TEXTO DO DOCUMENTO —
Por Rogério Brandão O governo vem realizando um concentrado esforço político para prorrogar a CPMF, imposto por todos considerado injusto e extorsivo.

Esta já será a sua quarta prorrogação, tornando-o “provisório” apenas no nome conceitual.

A idéia original, apresentada em um momento de crise na saúde e se utilizando da autoridade moral de um dos mais respeitados nomes da medicina brasileira que é o dr.

Adib Jatene, seria alocar recursos para se oferecer um atendimento digno e justo de saúde no sistema público, dentro da filosofia do SUS.

Como quase tudo neste País, a idéia foi desvirtuada e hoje o dinheiro serve mais aos interesses políticos do que aos da saúde propriamente dita.

De norte a sul do País pipocam os escândalos e crises, decorrentes da péssima infra-estrutura da saúde pública e má remuneração dos serviços prestados.

Os hospitais, em crise, não têm como investir e incorporar os avanços tecnológicos.

SUAS TAREFAS —
1. Reescreva o trecho do texto sobre a CPMF que vai de "Por Rogério Brandão" até "no nome conceitual.", substituindo "prorrogação" por "renovação".
2. Dê continuidade ao texto sobre a CPMF a partir do ponto em que ele termina.
O material não tem papel algum no que se pede aqui.

(Dados armazenados)
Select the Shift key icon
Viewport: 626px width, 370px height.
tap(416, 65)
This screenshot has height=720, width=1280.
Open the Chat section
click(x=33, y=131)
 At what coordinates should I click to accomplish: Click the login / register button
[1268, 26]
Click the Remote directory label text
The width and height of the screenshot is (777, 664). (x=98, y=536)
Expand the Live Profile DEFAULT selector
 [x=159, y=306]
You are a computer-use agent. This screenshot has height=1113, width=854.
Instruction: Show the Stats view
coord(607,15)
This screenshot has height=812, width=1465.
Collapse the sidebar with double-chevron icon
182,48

RESPOSTAS DADAS —
1.
Por Rogério Brandão O governo vem realizando um concentrado esforço político para prorrogar a CPMF, imposto por todos considerado injusto e extorsivo.

Esta já será a sua quarta renovação, tornando-o “provisório” apenas no nome conceitual.

2.
Sobrevivem das migalhas que sobram, gerando déficits sucessivos.

Vejamos o exemplo do atendimento aos pacientes oncológicos.

Em novembro de 1998, isto é, há quase 10 anos, foi realizada a última atualização da tabela de procedimentos SUS em oncologia.

De lá para cá, houve um enorme ganho em tecnologia e desenvolvimento de drogas, que melhoram em muito as taxas de cura e sobrevida global dos pacientes.

Podemos também estimar uma inflação acumulada de aproximadamente 85% no período.

A única incorporação de droga no período ocorreu em 2001, com a inclusão do Imatinib, utilizado no tratamento de leucemia mielóide crônica e tumores GIST, e mesmo assim, com transferência de parte dos recursos para os prestadores dos serviços, isto é, parte do custo deste tratamento é financiado pelos próprios prestadores, o que, convenhamos, é um absurdo!

Desde o ano de 2004 a Sociedade Brasileira de Oncologia Clínica tenta negociar com o governo uma atualização dessa tabela, permitindo a incorporação de novos e modernos tratamentos.

Após muitas idas e vindas, onde se pode constatar haver muita desinformação, desorganização e falta de interesse real do governo, no que pese o consenso de opinião dos que fazem a política de câncer do País, o governo mais uma vez decidiu nada decidir!

O representante do Ministério da Saúde alega não haver recursos financeiros para a correção das tabelas.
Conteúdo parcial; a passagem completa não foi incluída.